Raccoon Nation: Outwitting The Critters


Toronto filmmaker Susan Fleming has a knack for explaining nature.
In last season's hour- long documentary Crows she explained how the black birds are among the most intelligent in the wild kingdom.
And she's done it again with Raccoon Nation --the hour premieres on The Nature Of Things Thursd. Feb. 24 at 8 p.m.
I felt this one might be specifically made for me --it opens with a tracking shot of the Don Valley and I pick out my street very clearly.
"You live in one of the most heavily infested raccoon areas in the city," Fleming explains to me on the phone.
Tell me about it. On garbage night as I'm putting out the trash I can look up in the trees and see the raccoons waiting for their chance to knock the cans over and enjoy a feast.
They're not there on other nights and I swear some of them have even figured how to unlock the cache.
Fleming spent a year documenting the problem in Toronto and elsewhere. She guesstimates she spent at least 90 all nighters tramping through Toronto backyards in search of her subjects.

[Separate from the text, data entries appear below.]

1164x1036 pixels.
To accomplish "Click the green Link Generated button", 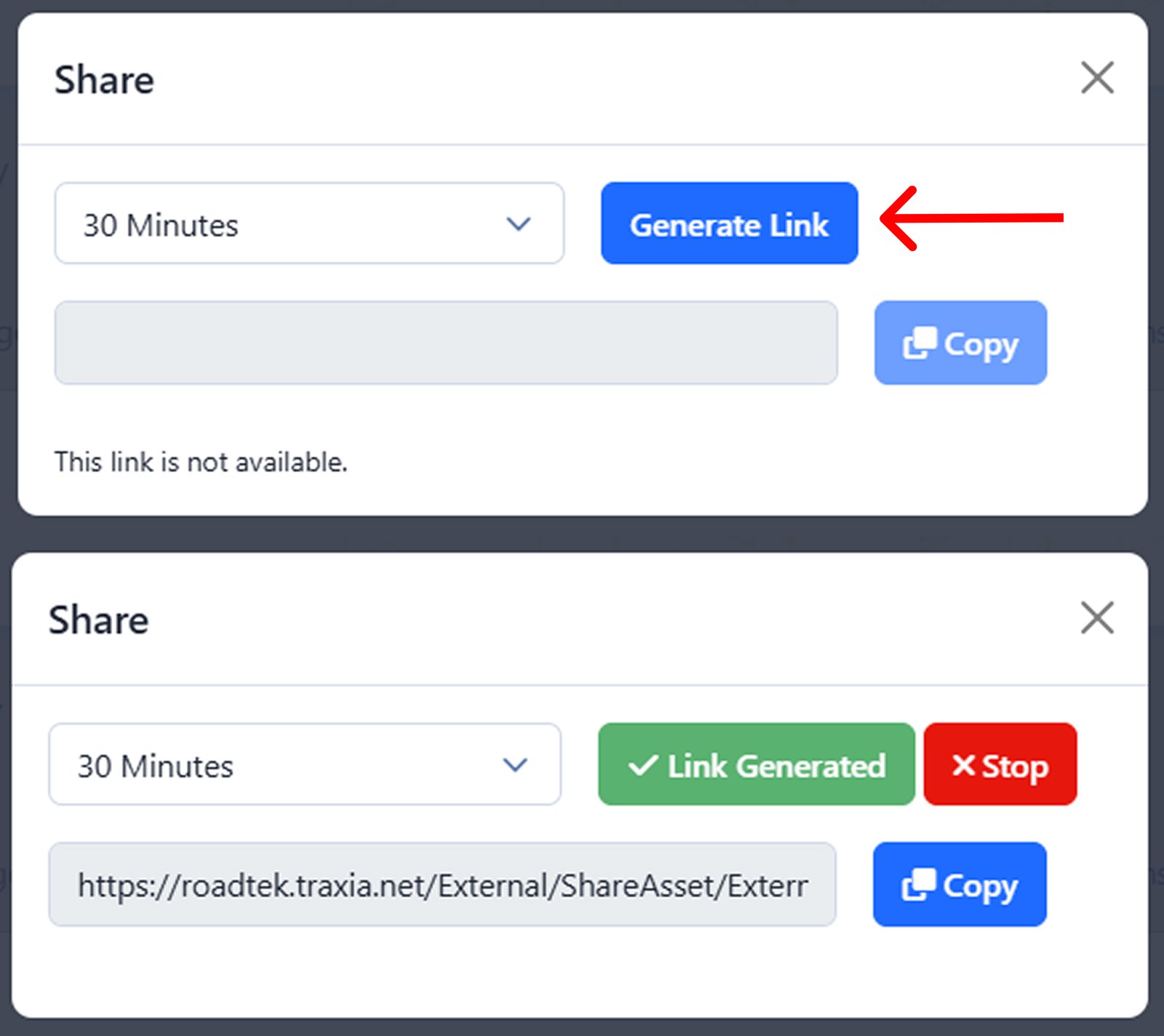I will [755, 765].
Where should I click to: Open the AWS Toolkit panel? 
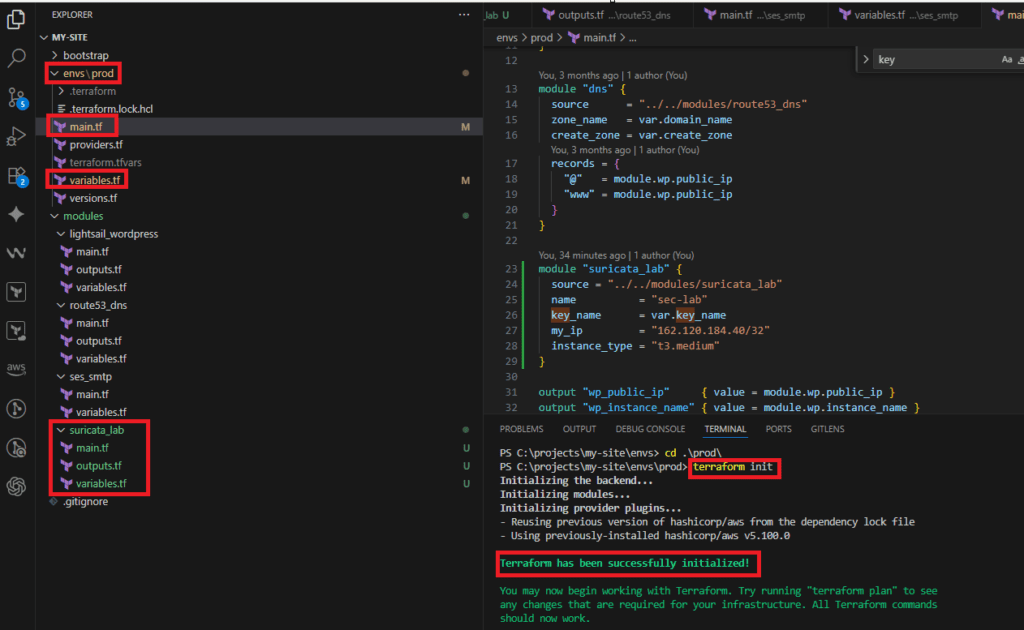click(16, 369)
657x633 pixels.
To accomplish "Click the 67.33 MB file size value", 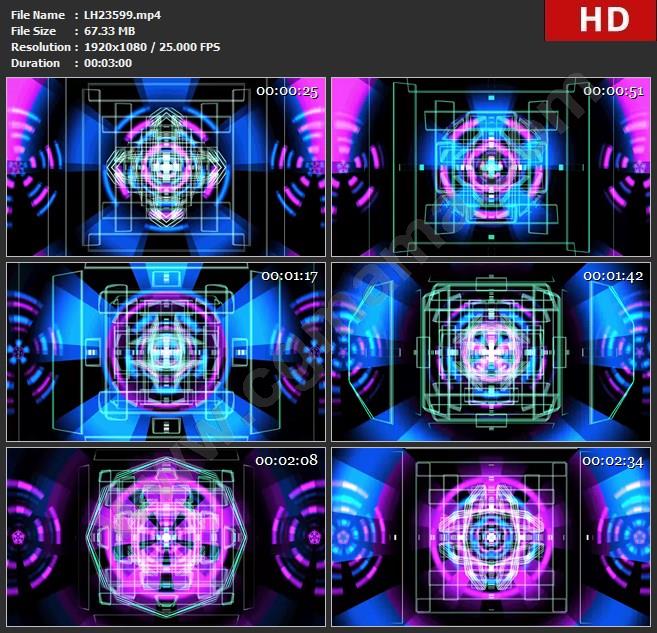I will tap(110, 31).
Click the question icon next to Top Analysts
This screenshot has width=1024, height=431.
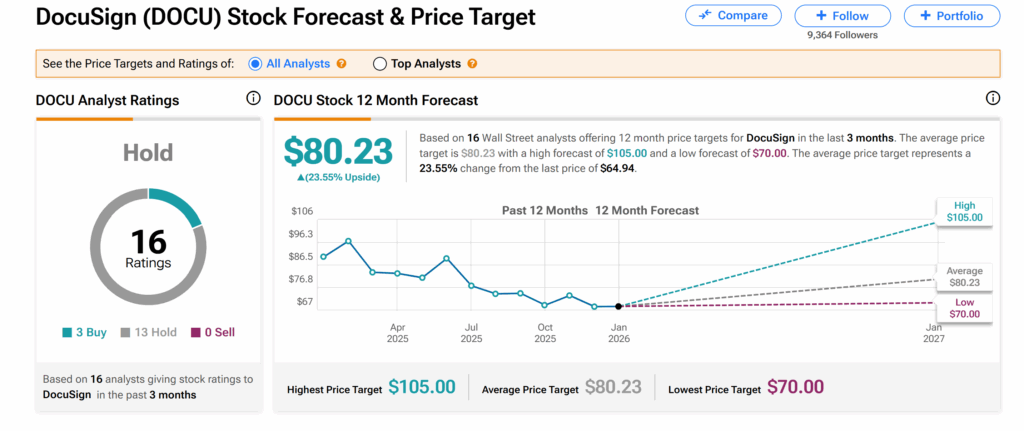point(472,64)
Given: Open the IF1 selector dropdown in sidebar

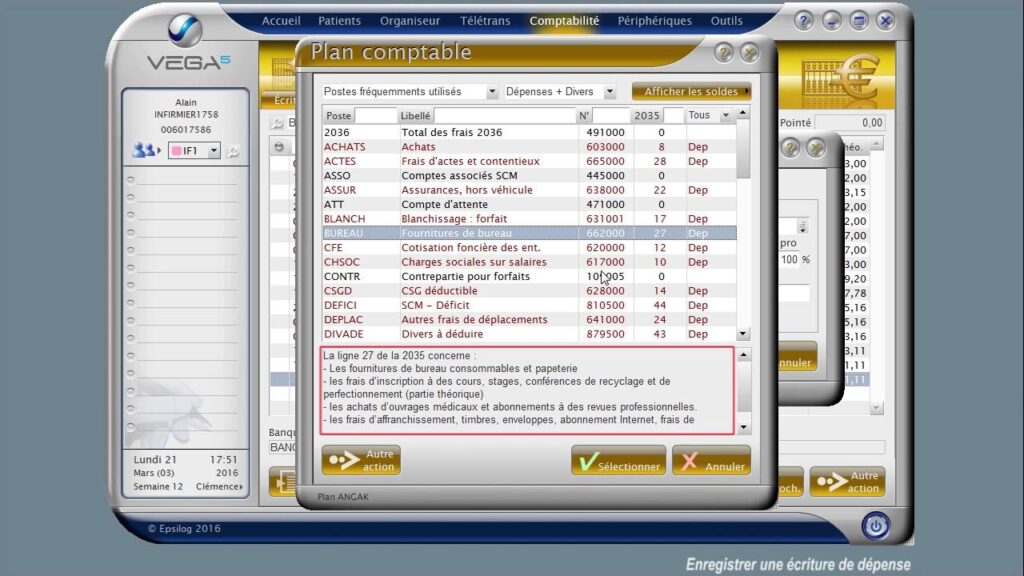Looking at the screenshot, I should point(212,150).

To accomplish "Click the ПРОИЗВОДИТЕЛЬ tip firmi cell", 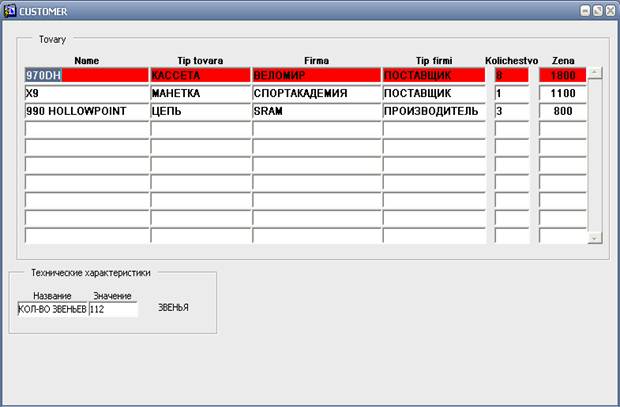I will click(434, 111).
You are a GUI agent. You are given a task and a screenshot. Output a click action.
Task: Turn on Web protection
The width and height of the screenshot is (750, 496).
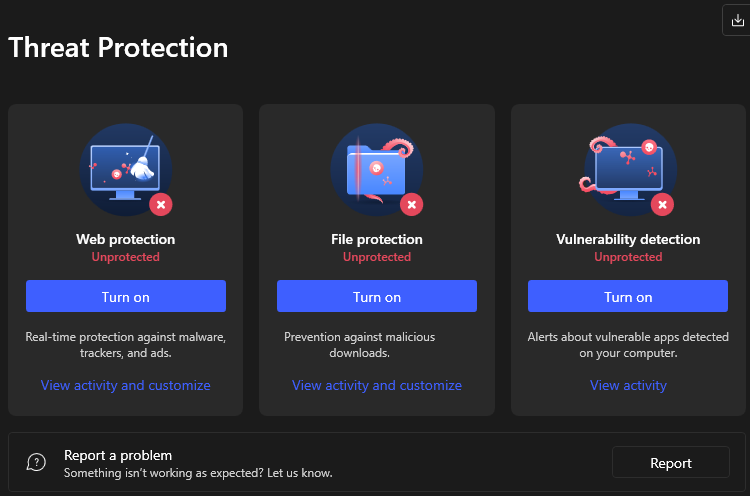(x=126, y=296)
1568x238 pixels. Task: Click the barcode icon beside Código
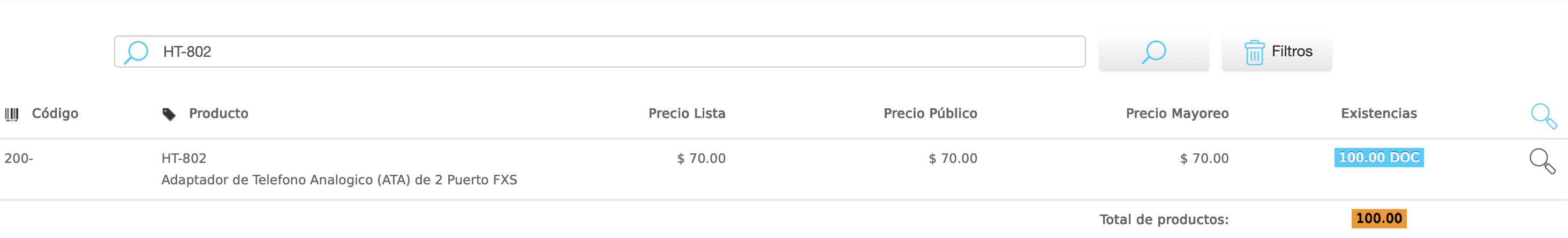(x=12, y=114)
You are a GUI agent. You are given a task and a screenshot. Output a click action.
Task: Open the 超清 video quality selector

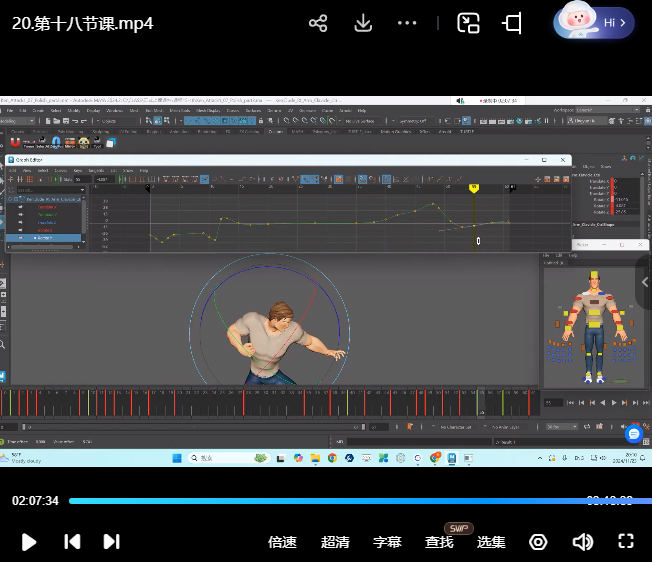335,542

And she gets some terrific shots: one has a mother raccoon showing her three kits how to compress their spines and slither through a wedge in a garage door.
Two of the kits learn pretty quickly but the third seems to be a slow learner and finally mother has to pick him up in her and through the tight opening.
The kits are so sweet, Fleming is saying and they need complete supervision during the first year of life. But once they reach sexual maturity --watch out!
In fact she has a whole segment on the raccoon problems in Japan?
Excuse me but I thought raccoons were native to the Americas? Well, Japanese parents saw how entranced their children were with a cartoon series on raccoon kits and bought the kits at pet stores...
When the raccoons matured they turned nasty and were let go and with no predators to contain them started running amuck.
One strange scene has normally peaceful Japanese monks involved in an extermination campaign before their temples crumble from the raccoon pests munching away at the timber.
In Germany it's the same problem: a pair of raccoons escaped in 1936 and have been taking over in the forests ever since.
Fleming worked with Chicago researchers to collar raccoons in the city and then release them to determine their field of operation.
"Surprisingly it's only a few blocks for each animal," she says. "And they don't seem to intrude on another's territory."
Fleming says city slicker raccoons have many of our health problems: they're obese from eating trash and can suffer from diabetes and tooth decay. Their country cousins may be fewer in number but are smaller, slimmer, more healthy.
Toronto with its network of ravines has been dubbed the raccoon capital of the world. Fleming manages to explain their word. She says evidence is mounting that the raccoons are getting smarter as they try to live in an urban jungle.
"I was surprised by a lot of what I saw. For example females can band together in a kind of nursery school for their kits. "
Besides multitasking the raccoons are also shown solving problems like how to tackle those pesky garbage locks. We see them spending hours at the task of picking the locks.
And Fleming insists picking locks is actually making their brains smarter.
I know what animal Fleming will next study but am sworn to secrecy here.
All I can say is it is an equal menace in Toronto and has four legs. Care to take a guess?
RACCOON NATION PREMIERES ON THE NATURE OF THINGS THURSD. FEB. 24 AT 8 P.M.
MY RATING: *** 1/2.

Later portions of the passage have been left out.